# Data section
•••••
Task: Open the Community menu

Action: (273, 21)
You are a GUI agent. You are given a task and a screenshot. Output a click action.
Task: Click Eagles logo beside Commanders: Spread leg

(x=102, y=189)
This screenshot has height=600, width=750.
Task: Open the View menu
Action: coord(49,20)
•••••
Retype the material in full, character for character.

# Reply to the exercise
Task: Open the Community menu

Action: (273, 21)
You are a GUI agent. You are given a task and a screenshot. Output a click action.
Task: Click Eagles logo beside Commanders: Spread leg

(x=102, y=189)
This screenshot has height=600, width=750.
Task: Open the View menu
Action: coord(49,20)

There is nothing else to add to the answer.